Marak Bullying, Realisasi Permendikbudristek 46/2023 Dinilai Belum Maksimal
Jakarta, Beritasatu.com - Ketua Komisi Perlindungan Anak Indonesia (KPAI), Ai Maryati Solihah mengatakan bahwa hingga saat ini pelaksanaan Permendikbudristek Nomor 46 Tahun 2023 tentang Pencegahan dan Penanganan Kekerasan di Lingkungan Satuan Pendidikan belum direalisasikan secara maksimal. Hal ini mengakibatkan praktik perundungan (bullying) masih terjadi dan kian memprihatinkan.
“Saya kira Kementerian (Kementerian Pendidikan, Kebudayaan, Riset, dan Teknologi atau Kemendikbudristek) harus jawab ini. Kami mengawasi, sampai detik ini piloting-nya belum terselenggara dengan maksimal,” kata Ai Maryati Solihah kepada Beritasatu.com, Selasa (3/10/2023).

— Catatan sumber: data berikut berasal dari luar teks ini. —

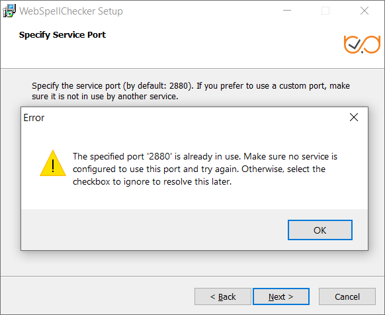The width and height of the screenshot is (385, 315).
Task: Click '2880' in the error message
Action: click(x=159, y=157)
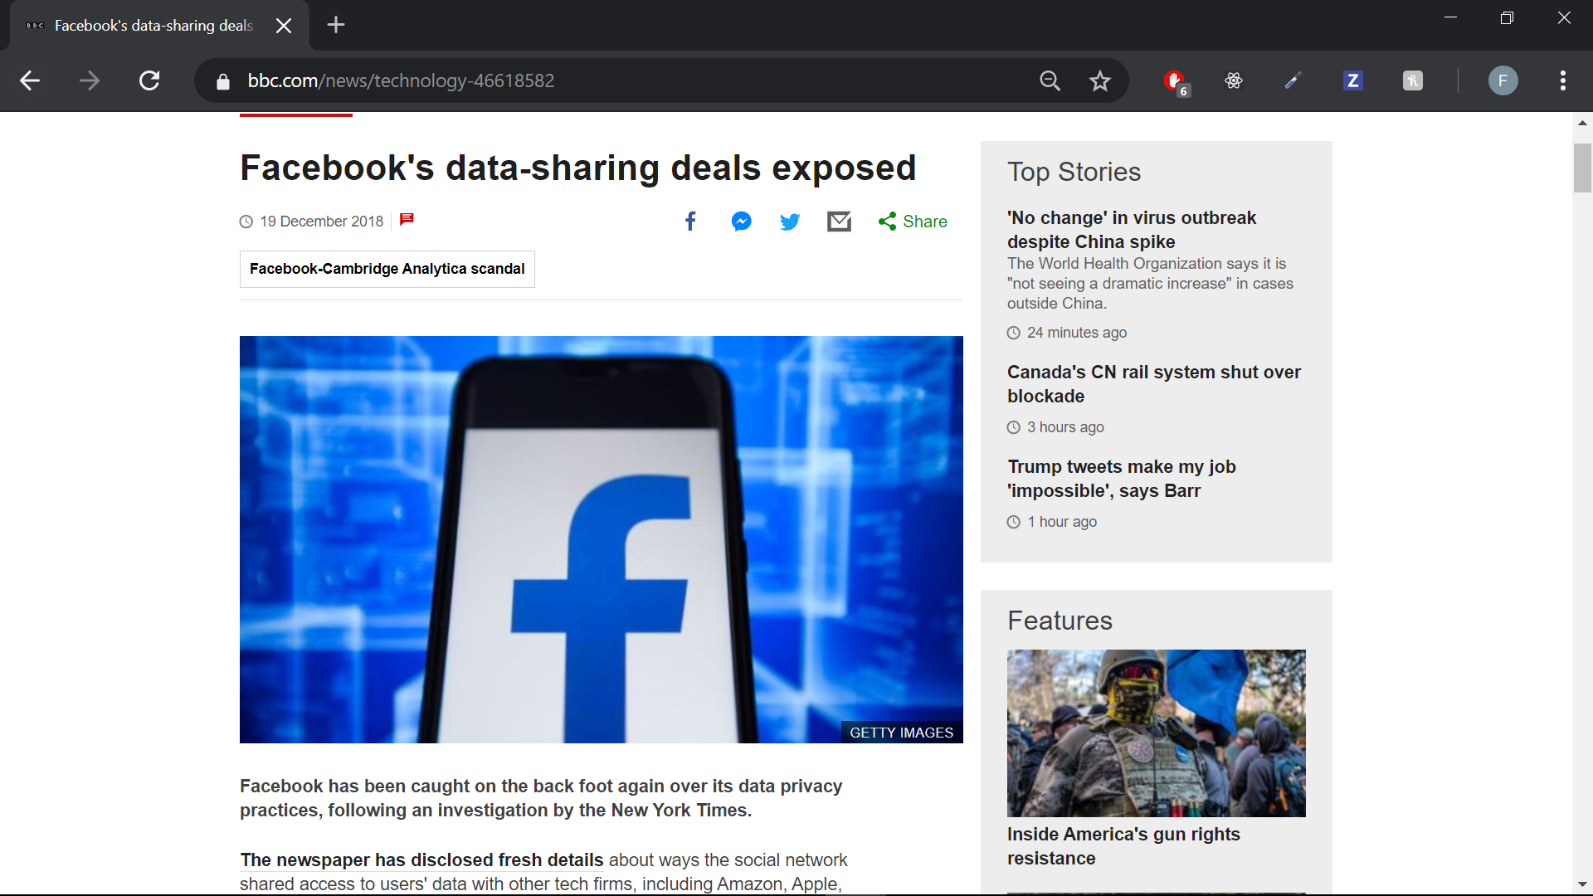Click the page vertical scrollbar thumb

click(1582, 168)
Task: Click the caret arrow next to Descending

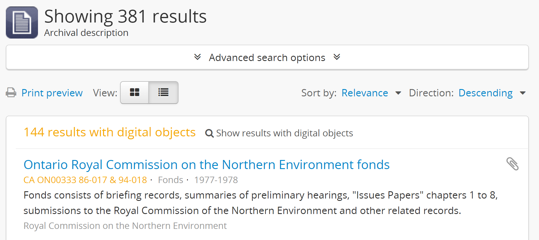Action: click(523, 93)

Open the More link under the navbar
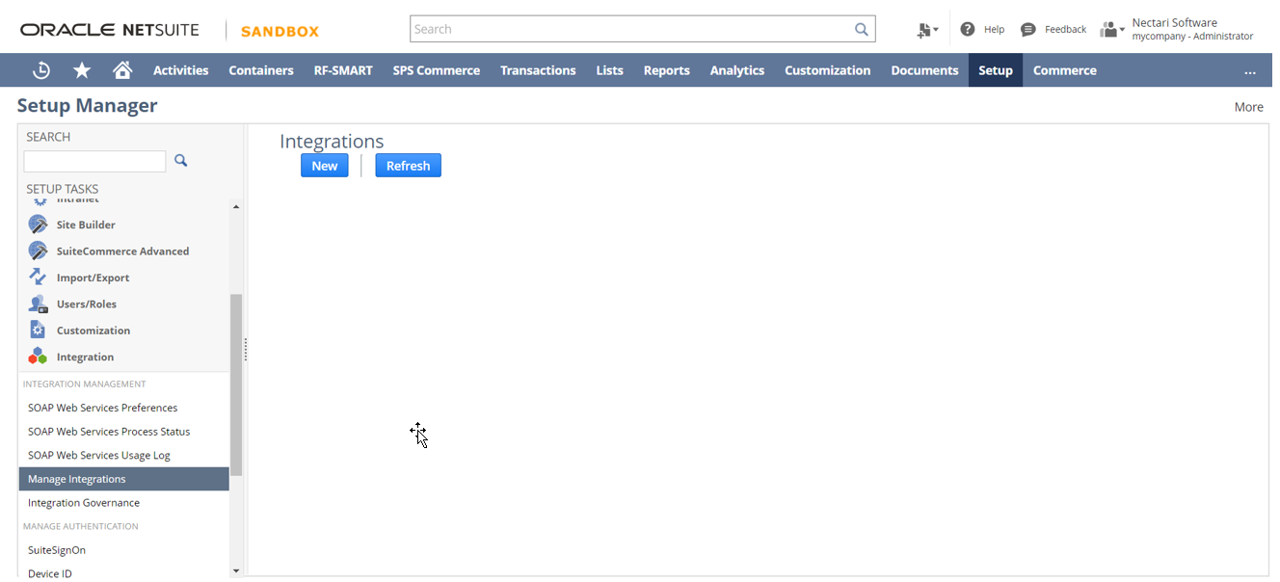(1248, 107)
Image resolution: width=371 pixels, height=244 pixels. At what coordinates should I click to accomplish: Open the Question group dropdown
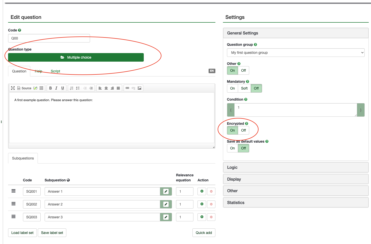296,53
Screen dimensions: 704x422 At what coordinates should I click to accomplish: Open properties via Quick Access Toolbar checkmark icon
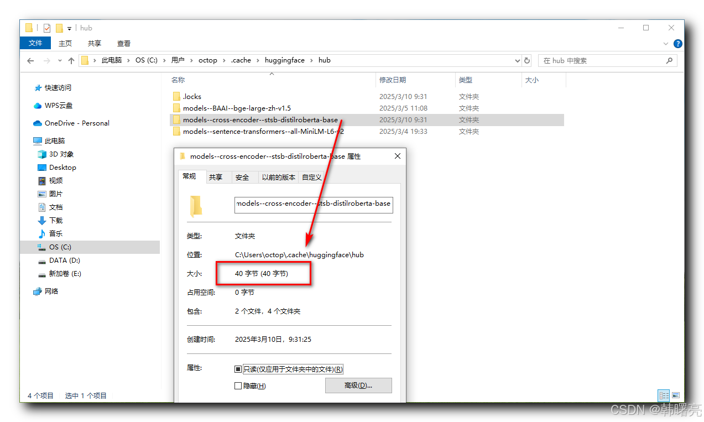pyautogui.click(x=46, y=28)
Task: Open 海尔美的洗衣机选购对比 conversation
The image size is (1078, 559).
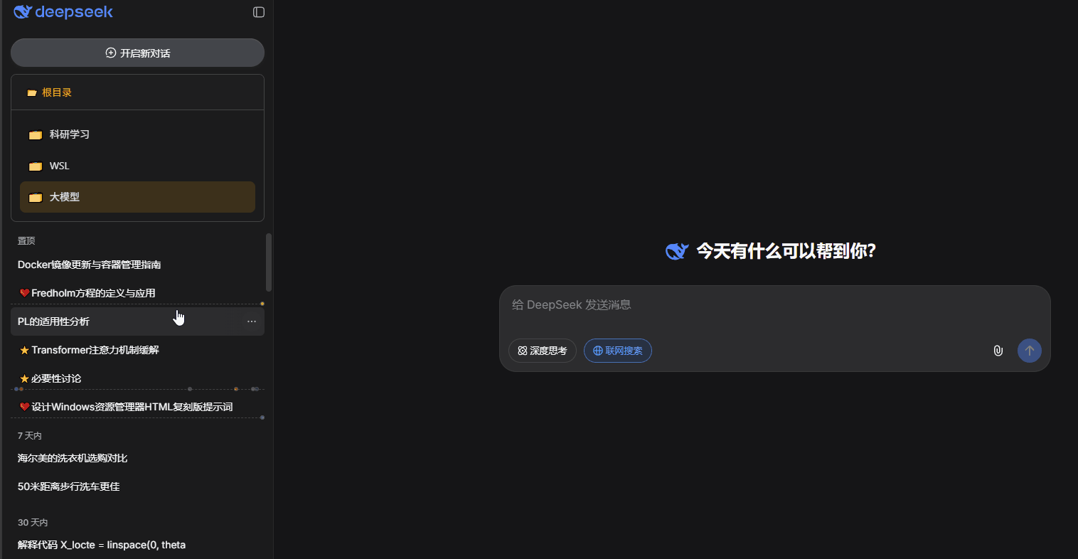Action: (73, 458)
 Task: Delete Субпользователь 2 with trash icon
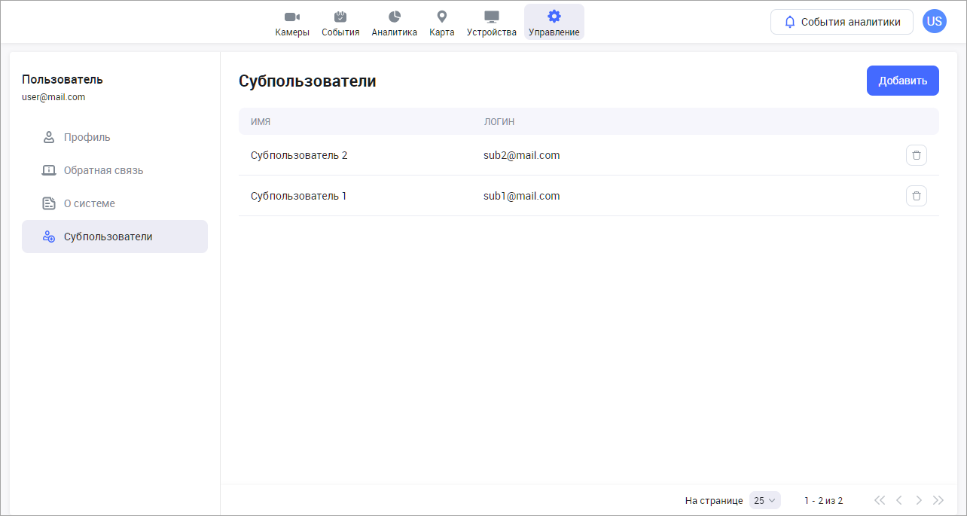916,155
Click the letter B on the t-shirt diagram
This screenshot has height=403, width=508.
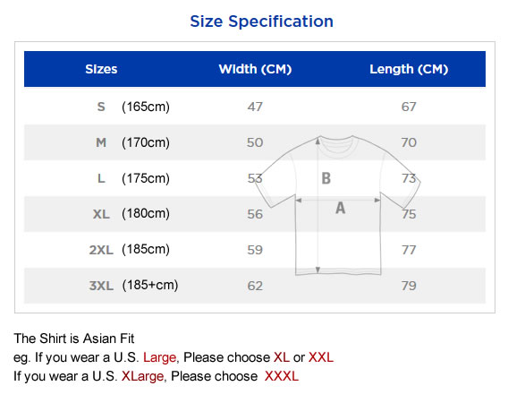(326, 178)
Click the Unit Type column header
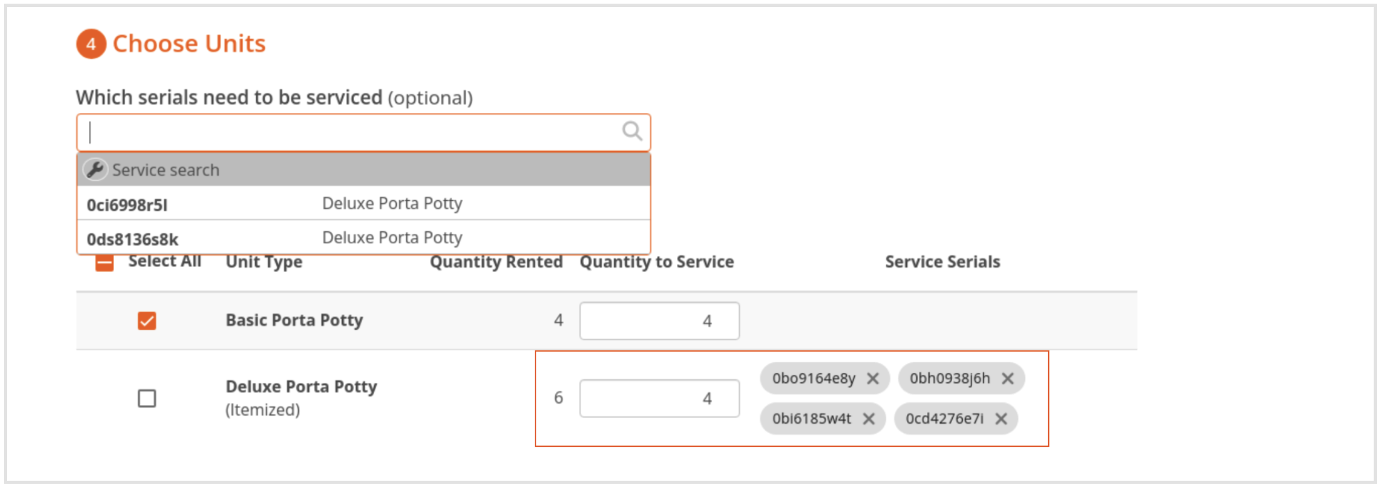The width and height of the screenshot is (1382, 488). [x=264, y=262]
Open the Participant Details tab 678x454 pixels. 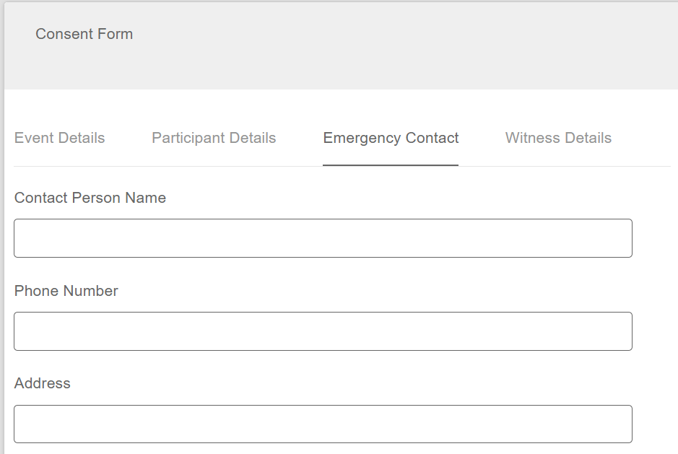[214, 138]
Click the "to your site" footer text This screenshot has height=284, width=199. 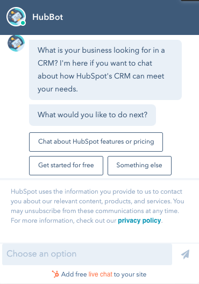point(130,274)
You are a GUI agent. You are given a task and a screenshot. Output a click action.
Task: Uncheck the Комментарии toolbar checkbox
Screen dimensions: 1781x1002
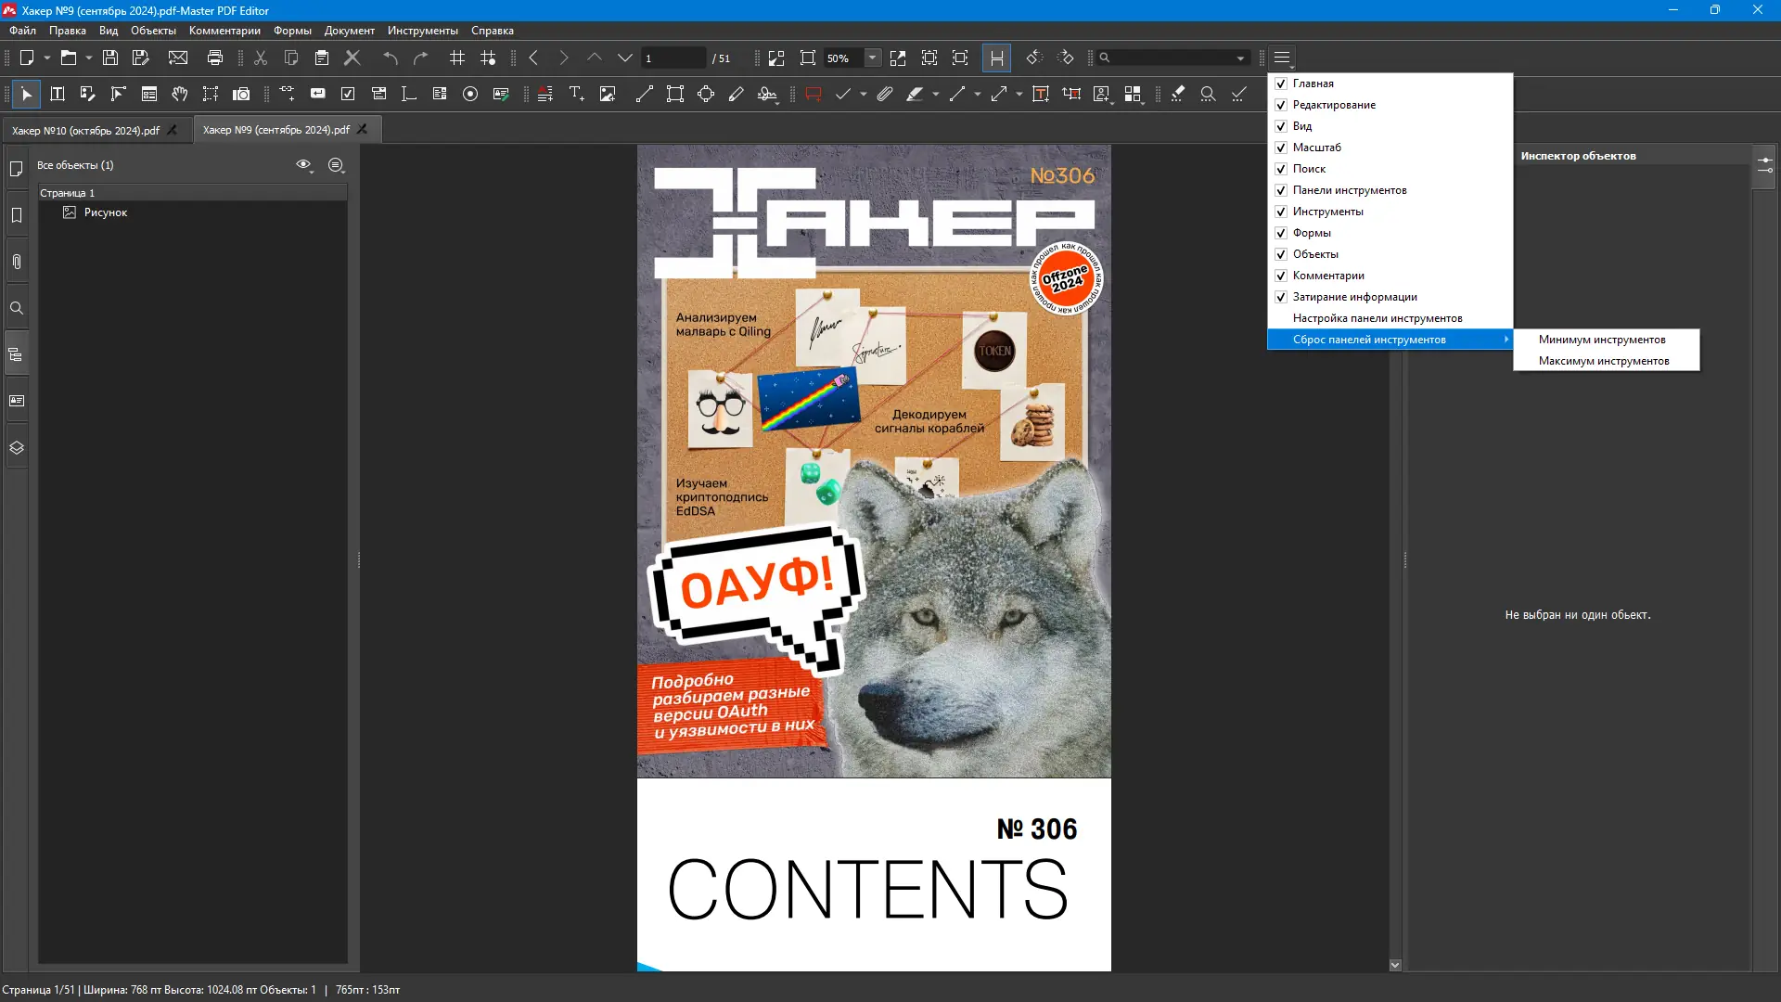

Menurut Ai, dengan dibentuknya satuan tugas (satgas) pencegahan dan penanganan kekerasan di satuan pendidikan menunjukkan komitmen dan implementasi untuk mengatasi kasus perundungan.
“Satuan tugas PPKSP (pencegahan dan penanganan kekerasan di satuan pendidikan) ini menunjukkan komitmen dan implementasi. Dengan demikian, bukan hanya sebuah langkah-langkah yang diluncurkan dan implementasi atau deklarasi, tetapi harus ada realisasi konkret,” ujar Ai.
Dalam kesempatan terpisah, koordinator Perhimpunan Pendidikan dan Guru (P2G), Satriwan Salim menyebut ada empat poin utama yang bisa dilakukan untuk mencegah kasus bullying di Indonesia. Satriwan menyebut bahwa pembentukan tim pencegahan dan penanganan kekerasan (TPPK) sangat penting untuk dilakukan.
“Yang paling pokok adalah saya rasa guru-guru, warga sekolah, dan orang tua murid harus memahami ada Permendikbud ini. Yang mana Permendikbud tahun 2023 ini mewajibkan sekolah memiliki TPPK, ini saya pikir absolut ya,” kata Satriwan, Senin (2/10/2023).
Menurut Satriwan, evaluasi juga diperlukan untuk sekolah madrasah yang belakang juga diketahui adanya tindak perundungan. Ia menyebut banyak sekolah yang masih belum membentuk TPPK, hal ini seharusnya menjadi tanda bahaya.
"Sayangnya kan TPPK ini belum terbentuk di sekolah-sekolah kita. Bahkan di madrasah, beberapa kekerasan kan itu kemarin terjadi di madrasah. Justru sayangnya di madrasah itu mereka juga belum memiliki Permendikbudristek serupa,” jelas Satriwan.
“Jadi kita juga berharap dari Kementerian Agama mengeluarkan regulasi yang serupa atau setidaknya mengadopsi skema pencegahan kekerasan di sekolah, seperti yang dilakukan oleh Kemendikbudristek untuk sekolah-sekolah, karena di madrasah juga saya rasa penting karena kekerasan di madrasah juga tidak sedikit jumlahnya gitu,” ujarnya.
Selanjutnya, Satriwan mengatakan bahwa diperlukan adanya edukasi hukum untuk pelajar.
“Edukasi hukum bukan untuk menakut-nakuti anak, tetapi bahwa anak harus diberikan pendidikan hukum ketika dia melakukan tindakan kekerasan, ini bisa dikenakan hukum pidana,” jelasnya.
Dari posisi pelajar, Satriwan juga berharap agar siswa yang mengalami perundungan tidak takut untuk bersuara.
“Jika ada indikasi kekerasan ataupun bentuk kekerasan terhadap dirinya atau temannya itu, anak hendaknya mengadu kepada orang tua atau kepada wali kelas atau kepada tim pencegahan dan penanganan kekerasan,” jelas Satriwan.
Yang terakhir, Satriwan menyebut bahwa diperlukan adanya pembatasan terhadap akses media sosial pada waktu pembelajaran. Mengingat belakangan kasus perundungan juga terjadi saat kegiatan belajar mengajar.